=== EXERCISE ===
Nothing in the data is to be left out; copy it exactly.

PROVIDED DATA: Begin

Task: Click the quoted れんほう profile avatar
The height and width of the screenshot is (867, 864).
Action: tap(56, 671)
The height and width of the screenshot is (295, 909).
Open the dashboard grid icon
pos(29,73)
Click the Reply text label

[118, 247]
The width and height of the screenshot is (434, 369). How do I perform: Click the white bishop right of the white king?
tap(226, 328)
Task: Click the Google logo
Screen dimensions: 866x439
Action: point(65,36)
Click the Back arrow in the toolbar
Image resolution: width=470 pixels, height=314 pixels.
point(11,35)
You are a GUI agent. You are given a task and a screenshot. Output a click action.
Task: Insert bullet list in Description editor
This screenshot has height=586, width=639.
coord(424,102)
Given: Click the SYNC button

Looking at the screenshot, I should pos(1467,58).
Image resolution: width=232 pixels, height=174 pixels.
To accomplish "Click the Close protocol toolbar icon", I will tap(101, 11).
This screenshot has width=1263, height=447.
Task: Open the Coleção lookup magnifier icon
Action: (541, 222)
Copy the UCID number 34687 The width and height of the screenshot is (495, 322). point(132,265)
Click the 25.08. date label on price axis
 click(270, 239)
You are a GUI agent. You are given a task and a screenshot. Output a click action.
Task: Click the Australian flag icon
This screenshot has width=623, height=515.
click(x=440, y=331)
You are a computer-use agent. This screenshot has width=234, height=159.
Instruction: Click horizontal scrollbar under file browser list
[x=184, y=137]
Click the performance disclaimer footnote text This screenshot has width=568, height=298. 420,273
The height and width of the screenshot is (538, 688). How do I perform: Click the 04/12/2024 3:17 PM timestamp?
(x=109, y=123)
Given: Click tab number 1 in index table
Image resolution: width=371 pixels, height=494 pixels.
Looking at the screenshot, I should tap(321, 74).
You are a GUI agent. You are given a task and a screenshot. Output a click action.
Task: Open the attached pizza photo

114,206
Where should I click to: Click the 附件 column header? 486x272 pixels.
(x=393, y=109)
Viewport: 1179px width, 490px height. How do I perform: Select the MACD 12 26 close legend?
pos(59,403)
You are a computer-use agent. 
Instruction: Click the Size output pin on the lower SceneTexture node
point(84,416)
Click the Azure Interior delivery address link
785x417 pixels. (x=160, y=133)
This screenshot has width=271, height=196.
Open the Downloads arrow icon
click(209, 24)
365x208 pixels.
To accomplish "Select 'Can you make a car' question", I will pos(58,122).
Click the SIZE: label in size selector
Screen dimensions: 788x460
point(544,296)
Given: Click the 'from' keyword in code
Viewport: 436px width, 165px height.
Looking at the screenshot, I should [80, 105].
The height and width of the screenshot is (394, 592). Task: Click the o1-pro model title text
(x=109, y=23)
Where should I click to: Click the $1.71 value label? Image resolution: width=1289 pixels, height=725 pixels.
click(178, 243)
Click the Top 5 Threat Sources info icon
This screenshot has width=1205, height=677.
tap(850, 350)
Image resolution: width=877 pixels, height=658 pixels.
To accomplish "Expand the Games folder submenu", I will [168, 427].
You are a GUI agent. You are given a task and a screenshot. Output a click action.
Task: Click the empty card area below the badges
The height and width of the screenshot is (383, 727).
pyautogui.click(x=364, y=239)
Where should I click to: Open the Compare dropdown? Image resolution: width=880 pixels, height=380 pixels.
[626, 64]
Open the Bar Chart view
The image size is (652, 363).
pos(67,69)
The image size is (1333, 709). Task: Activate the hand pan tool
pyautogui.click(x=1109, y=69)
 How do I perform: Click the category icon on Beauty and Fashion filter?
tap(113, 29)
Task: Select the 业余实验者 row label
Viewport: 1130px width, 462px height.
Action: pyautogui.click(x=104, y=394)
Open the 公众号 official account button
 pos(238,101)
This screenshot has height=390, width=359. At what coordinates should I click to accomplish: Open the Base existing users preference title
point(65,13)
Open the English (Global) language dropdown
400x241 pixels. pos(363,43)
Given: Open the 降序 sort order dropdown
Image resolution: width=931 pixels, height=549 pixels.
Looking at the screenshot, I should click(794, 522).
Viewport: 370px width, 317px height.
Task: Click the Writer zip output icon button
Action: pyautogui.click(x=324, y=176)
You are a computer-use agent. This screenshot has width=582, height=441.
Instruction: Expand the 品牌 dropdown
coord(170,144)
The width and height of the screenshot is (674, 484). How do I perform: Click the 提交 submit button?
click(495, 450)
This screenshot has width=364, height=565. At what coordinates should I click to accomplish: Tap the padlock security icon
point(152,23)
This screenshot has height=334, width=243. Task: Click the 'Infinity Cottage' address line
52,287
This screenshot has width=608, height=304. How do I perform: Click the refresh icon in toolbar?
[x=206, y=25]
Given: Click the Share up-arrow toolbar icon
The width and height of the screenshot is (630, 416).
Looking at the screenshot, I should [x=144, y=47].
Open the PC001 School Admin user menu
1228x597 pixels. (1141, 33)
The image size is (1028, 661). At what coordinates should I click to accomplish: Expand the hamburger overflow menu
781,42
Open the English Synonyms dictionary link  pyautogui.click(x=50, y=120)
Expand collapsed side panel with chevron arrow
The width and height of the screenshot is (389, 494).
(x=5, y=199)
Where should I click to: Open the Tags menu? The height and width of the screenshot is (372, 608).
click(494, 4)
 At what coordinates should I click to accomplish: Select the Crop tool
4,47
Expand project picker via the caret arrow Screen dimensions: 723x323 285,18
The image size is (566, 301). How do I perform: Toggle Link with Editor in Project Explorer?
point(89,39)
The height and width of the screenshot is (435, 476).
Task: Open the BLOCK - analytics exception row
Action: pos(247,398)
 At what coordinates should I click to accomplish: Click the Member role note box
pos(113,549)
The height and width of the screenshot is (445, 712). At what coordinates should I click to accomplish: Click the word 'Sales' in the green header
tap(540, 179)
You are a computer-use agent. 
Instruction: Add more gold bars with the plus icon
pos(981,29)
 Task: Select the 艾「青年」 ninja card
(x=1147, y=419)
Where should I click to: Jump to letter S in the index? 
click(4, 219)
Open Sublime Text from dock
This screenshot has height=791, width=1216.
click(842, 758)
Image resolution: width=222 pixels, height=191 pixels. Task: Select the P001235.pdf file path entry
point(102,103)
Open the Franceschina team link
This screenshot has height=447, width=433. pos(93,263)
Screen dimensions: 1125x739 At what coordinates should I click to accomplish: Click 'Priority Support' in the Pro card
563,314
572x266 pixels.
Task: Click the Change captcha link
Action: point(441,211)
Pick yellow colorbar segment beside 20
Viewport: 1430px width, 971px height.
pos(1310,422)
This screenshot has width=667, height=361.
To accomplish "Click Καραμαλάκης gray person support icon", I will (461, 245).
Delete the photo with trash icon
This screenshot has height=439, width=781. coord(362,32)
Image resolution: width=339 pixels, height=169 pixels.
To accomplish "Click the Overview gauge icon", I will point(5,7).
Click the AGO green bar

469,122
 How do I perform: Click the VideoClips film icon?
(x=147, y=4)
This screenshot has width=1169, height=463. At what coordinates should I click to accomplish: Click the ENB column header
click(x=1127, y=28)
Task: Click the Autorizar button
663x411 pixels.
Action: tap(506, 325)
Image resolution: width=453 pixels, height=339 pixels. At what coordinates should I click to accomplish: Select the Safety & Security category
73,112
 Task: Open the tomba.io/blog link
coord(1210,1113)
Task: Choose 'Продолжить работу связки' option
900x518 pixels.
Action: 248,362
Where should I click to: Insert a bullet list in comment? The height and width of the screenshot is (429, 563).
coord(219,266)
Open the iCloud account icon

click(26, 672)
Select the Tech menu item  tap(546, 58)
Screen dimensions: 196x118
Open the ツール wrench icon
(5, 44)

PROVIDED DATA: End

=== EXERCISE OUTPUT ===
Task: Click the quoted れんほう profile avatar
The height and width of the screenshot is (867, 864).
Action: tap(56, 671)
The height and width of the screenshot is (295, 909).
Open the dashboard grid icon
pos(29,73)
Click the Reply text label

[118, 247]
The width and height of the screenshot is (434, 369). How do I perform: Click the white bishop right of the white king?
tap(226, 328)
Task: Click the Google logo
Screen dimensions: 866x439
Action: point(65,36)
Click the Back arrow in the toolbar
Image resolution: width=470 pixels, height=314 pixels.
point(11,35)
You are a GUI agent. You are given a task and a screenshot. Output a click action.
Task: Insert bullet list in Description editor
This screenshot has height=586, width=639.
coord(424,102)
Given: Click the SYNC button

Looking at the screenshot, I should pos(1467,58).
Image resolution: width=232 pixels, height=174 pixels.
To accomplish "Click the Close protocol toolbar icon", I will tap(101, 11).
This screenshot has width=1263, height=447.
Task: Open the Coleção lookup magnifier icon
Action: (541, 222)
Copy the UCID number 34687 The width and height of the screenshot is (495, 322). point(132,265)
Click the 25.08. date label on price axis
 click(270, 239)
You are a GUI agent. You are given a task and a screenshot. Output a click action.
Task: Click the Australian flag icon
This screenshot has width=623, height=515.
click(x=440, y=331)
You are a computer-use agent. This screenshot has width=234, height=159.
Instruction: Click horizontal scrollbar under file browser list
[x=184, y=137]
Click the performance disclaimer footnote text This screenshot has width=568, height=298. 420,273
The height and width of the screenshot is (538, 688). How do I perform: Click the 04/12/2024 3:17 PM timestamp?
(x=109, y=123)
Given: Click tab number 1 in index table
Image resolution: width=371 pixels, height=494 pixels.
Looking at the screenshot, I should tap(321, 74).
You are a GUI agent. You are given a task and a screenshot. Output a click action.
Task: Open the attached pizza photo

114,206
Where should I click to: Click the 附件 column header? 486x272 pixels.
(x=393, y=109)
Viewport: 1179px width, 490px height. How do I perform: Select the MACD 12 26 close legend?
pos(59,403)
You are a computer-use agent. 
Instruction: Click the Size output pin on the lower SceneTexture node
point(84,416)
Click the Azure Interior delivery address link
785x417 pixels. (x=160, y=133)
This screenshot has width=271, height=196.
Open the Downloads arrow icon
click(209, 24)
365x208 pixels.
To accomplish "Select 'Can you make a car' question", I will pos(58,122).
Click the SIZE: label in size selector
Screen dimensions: 788x460
point(544,296)
Given: Click the 'from' keyword in code
Viewport: 436px width, 165px height.
Looking at the screenshot, I should [80, 105].
The height and width of the screenshot is (394, 592). Task: Click the o1-pro model title text
(x=109, y=23)
Where should I click to: Click the $1.71 value label? Image resolution: width=1289 pixels, height=725 pixels.
click(178, 243)
Click the Top 5 Threat Sources info icon
This screenshot has width=1205, height=677.
tap(850, 350)
Image resolution: width=877 pixels, height=658 pixels.
To accomplish "Expand the Games folder submenu", I will [168, 427].
You are a GUI agent. You are given a task and a screenshot. Output a click action.
Task: Click the empty card area below the badges
The height and width of the screenshot is (383, 727).
pyautogui.click(x=364, y=239)
Where should I click to: Open the Compare dropdown? Image resolution: width=880 pixels, height=380 pixels.
[626, 64]
Open the Bar Chart view
The image size is (652, 363).
pos(67,69)
The image size is (1333, 709). Task: Activate the hand pan tool
pyautogui.click(x=1109, y=69)
 How do I perform: Click the category icon on Beauty and Fashion filter?
tap(113, 29)
Task: Select the 业余实验者 row label
Viewport: 1130px width, 462px height.
Action: pyautogui.click(x=104, y=394)
Open the 公众号 official account button
 pos(238,101)
This screenshot has height=390, width=359. At what coordinates should I click to accomplish: Open the Base existing users preference title
point(65,13)
Open the English (Global) language dropdown
400x241 pixels. pos(363,43)
Given: Open the 降序 sort order dropdown
Image resolution: width=931 pixels, height=549 pixels.
Looking at the screenshot, I should click(794, 522).
Viewport: 370px width, 317px height.
Task: Click the Writer zip output icon button
Action: pyautogui.click(x=324, y=176)
You are a computer-use agent. This screenshot has width=582, height=441.
Instruction: Expand the 品牌 dropdown
coord(170,144)
The width and height of the screenshot is (674, 484). How do I perform: Click the 提交 submit button?
click(495, 450)
This screenshot has width=364, height=565. At what coordinates should I click to accomplish: Tap the padlock security icon
point(152,23)
This screenshot has height=334, width=243. Task: Click the 'Infinity Cottage' address line
52,287
This screenshot has width=608, height=304. How do I perform: Click the refresh icon in toolbar?
[x=206, y=25]
Given: Click the Share up-arrow toolbar icon
The width and height of the screenshot is (630, 416).
Looking at the screenshot, I should [x=144, y=47].
Open the PC001 School Admin user menu
1228x597 pixels. (1141, 33)
The image size is (1028, 661). At what coordinates should I click to accomplish: Expand the hamburger overflow menu
781,42
Open the English Synonyms dictionary link  pyautogui.click(x=50, y=120)
Expand collapsed side panel with chevron arrow
The width and height of the screenshot is (389, 494).
(x=5, y=199)
Where should I click to: Open the Tags menu? The height and width of the screenshot is (372, 608).
click(494, 4)
 At what coordinates should I click to accomplish: Select the Crop tool
4,47
Expand project picker via the caret arrow Screen dimensions: 723x323 285,18
The image size is (566, 301). How do I perform: Toggle Link with Editor in Project Explorer?
point(89,39)
The height and width of the screenshot is (435, 476).
Task: Open the BLOCK - analytics exception row
Action: pos(247,398)
 At what coordinates should I click to accomplish: Click the Member role note box
pos(113,549)
The height and width of the screenshot is (445, 712). At what coordinates should I click to accomplish: Click the word 'Sales' in the green header
tap(540, 179)
You are a computer-use agent. 
Instruction: Add more gold bars with the plus icon
pos(981,29)
 Task: Select the 艾「青年」 ninja card
(x=1147, y=419)
Where should I click to: Jump to letter S in the index? 
click(4, 219)
Open Sublime Text from dock
This screenshot has height=791, width=1216.
click(842, 758)
Image resolution: width=222 pixels, height=191 pixels. Task: Select the P001235.pdf file path entry
point(102,103)
Open the Franceschina team link
This screenshot has height=447, width=433. pos(93,263)
Screen dimensions: 1125x739 At what coordinates should I click to accomplish: Click 'Priority Support' in the Pro card
563,314
572x266 pixels.
Task: Click the Change captcha link
Action: point(441,211)
Pick yellow colorbar segment beside 20
Viewport: 1430px width, 971px height.
pos(1310,422)
This screenshot has width=667, height=361.
To accomplish "Click Καραμαλάκης gray person support icon", I will (461, 245).
Delete the photo with trash icon
This screenshot has height=439, width=781. coord(362,32)
Image resolution: width=339 pixels, height=169 pixels.
To accomplish "Click the Overview gauge icon", I will point(5,7).
Click the AGO green bar

469,122
 How do I perform: Click the VideoClips film icon?
(x=147, y=4)
This screenshot has width=1169, height=463. At what coordinates should I click to accomplish: Click the ENB column header
click(x=1127, y=28)
Task: Click the Autorizar button
663x411 pixels.
Action: tap(506, 325)
Image resolution: width=453 pixels, height=339 pixels. At what coordinates should I click to accomplish: Select the Safety & Security category
73,112
 Task: Open the tomba.io/blog link
coord(1210,1113)
Task: Choose 'Продолжить работу связки' option
900x518 pixels.
Action: 248,362
Where should I click to: Insert a bullet list in comment? The height and width of the screenshot is (429, 563).
coord(219,266)
Open the iCloud account icon

click(26, 672)
Select the Tech menu item  tap(546, 58)
Screen dimensions: 196x118
Open the ツール wrench icon
(5, 44)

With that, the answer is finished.